___ Data to process ___

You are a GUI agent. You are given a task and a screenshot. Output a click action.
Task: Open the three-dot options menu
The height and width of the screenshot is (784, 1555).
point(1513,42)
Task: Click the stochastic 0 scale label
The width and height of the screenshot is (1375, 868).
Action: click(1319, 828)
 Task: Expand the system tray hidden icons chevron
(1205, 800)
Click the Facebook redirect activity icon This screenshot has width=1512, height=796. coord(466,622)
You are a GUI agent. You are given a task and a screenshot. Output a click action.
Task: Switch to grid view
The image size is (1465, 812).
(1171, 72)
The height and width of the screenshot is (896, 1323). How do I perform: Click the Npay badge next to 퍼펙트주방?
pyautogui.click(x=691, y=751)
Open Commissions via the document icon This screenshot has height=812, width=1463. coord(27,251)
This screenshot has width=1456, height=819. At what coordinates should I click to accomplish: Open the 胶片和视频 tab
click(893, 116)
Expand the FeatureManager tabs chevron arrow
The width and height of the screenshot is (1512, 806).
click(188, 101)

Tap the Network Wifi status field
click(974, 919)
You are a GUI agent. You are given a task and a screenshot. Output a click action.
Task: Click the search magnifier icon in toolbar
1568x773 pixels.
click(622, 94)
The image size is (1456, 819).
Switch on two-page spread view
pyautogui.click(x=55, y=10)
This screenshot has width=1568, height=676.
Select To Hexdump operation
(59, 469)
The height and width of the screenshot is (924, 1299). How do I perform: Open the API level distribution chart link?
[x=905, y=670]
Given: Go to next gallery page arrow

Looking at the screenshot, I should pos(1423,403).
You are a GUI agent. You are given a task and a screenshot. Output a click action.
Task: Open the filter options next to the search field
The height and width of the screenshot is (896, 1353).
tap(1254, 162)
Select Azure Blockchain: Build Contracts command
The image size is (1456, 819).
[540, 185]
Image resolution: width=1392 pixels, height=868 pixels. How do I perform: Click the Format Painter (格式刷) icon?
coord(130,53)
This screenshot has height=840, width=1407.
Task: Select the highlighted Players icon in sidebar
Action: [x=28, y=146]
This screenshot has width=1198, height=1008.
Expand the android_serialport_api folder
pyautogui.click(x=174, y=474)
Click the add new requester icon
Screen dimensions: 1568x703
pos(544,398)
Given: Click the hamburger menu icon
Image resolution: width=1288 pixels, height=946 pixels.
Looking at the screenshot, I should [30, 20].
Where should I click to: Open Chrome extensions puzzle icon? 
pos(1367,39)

___

▶ **What to produce**
Retype the data. Keep every word as it stands.

▶ **Solution to the exercise**
You are a GUI agent. You are given a task and a screenshot. Output a click action.
Task: Open the three-dot options menu
The height and width of the screenshot is (784, 1555).
point(1513,42)
Task: Click the stochastic 0 scale label
The width and height of the screenshot is (1375, 868).
Action: click(1319, 828)
 Task: Expand the system tray hidden icons chevron
(1205, 800)
Click the Facebook redirect activity icon This screenshot has width=1512, height=796. coord(466,622)
You are a GUI agent. You are given a task and a screenshot. Output a click action.
Task: Switch to grid view
The image size is (1465, 812).
(1171, 72)
The height and width of the screenshot is (896, 1323). How do I perform: Click the Npay badge next to 퍼펙트주방?
pyautogui.click(x=691, y=751)
Open Commissions via the document icon This screenshot has height=812, width=1463. coord(27,251)
This screenshot has width=1456, height=819. At what coordinates should I click to accomplish: Open the 胶片和视频 tab
click(893, 116)
Expand the FeatureManager tabs chevron arrow
The width and height of the screenshot is (1512, 806).
click(188, 101)

Tap the Network Wifi status field
click(974, 919)
You are a GUI agent. You are given a task and a screenshot. Output a click action.
Task: Click the search magnifier icon in toolbar
1568x773 pixels.
click(622, 94)
The image size is (1456, 819).
Switch on two-page spread view
pyautogui.click(x=55, y=10)
This screenshot has width=1568, height=676.
Select To Hexdump operation
(59, 469)
The height and width of the screenshot is (924, 1299). How do I perform: Open the API level distribution chart link?
[x=905, y=670]
Given: Go to next gallery page arrow

Looking at the screenshot, I should pos(1423,403).
You are a GUI agent. You are given a task and a screenshot. Output a click action.
Task: Open the filter options next to the search field
The height and width of the screenshot is (896, 1353).
tap(1254, 162)
Select Azure Blockchain: Build Contracts command
The image size is (1456, 819).
[540, 185]
Image resolution: width=1392 pixels, height=868 pixels. How do I perform: Click the Format Painter (格式刷) icon?
coord(130,53)
This screenshot has height=840, width=1407.
Task: Select the highlighted Players icon in sidebar
Action: [x=28, y=146]
This screenshot has width=1198, height=1008.
Expand the android_serialport_api folder
pyautogui.click(x=174, y=474)
Click the add new requester icon
Screen dimensions: 1568x703
pos(544,398)
Given: Click the hamburger menu icon
Image resolution: width=1288 pixels, height=946 pixels.
Looking at the screenshot, I should [30, 20].
Where should I click to: Open Chrome extensions puzzle icon? 
pos(1367,39)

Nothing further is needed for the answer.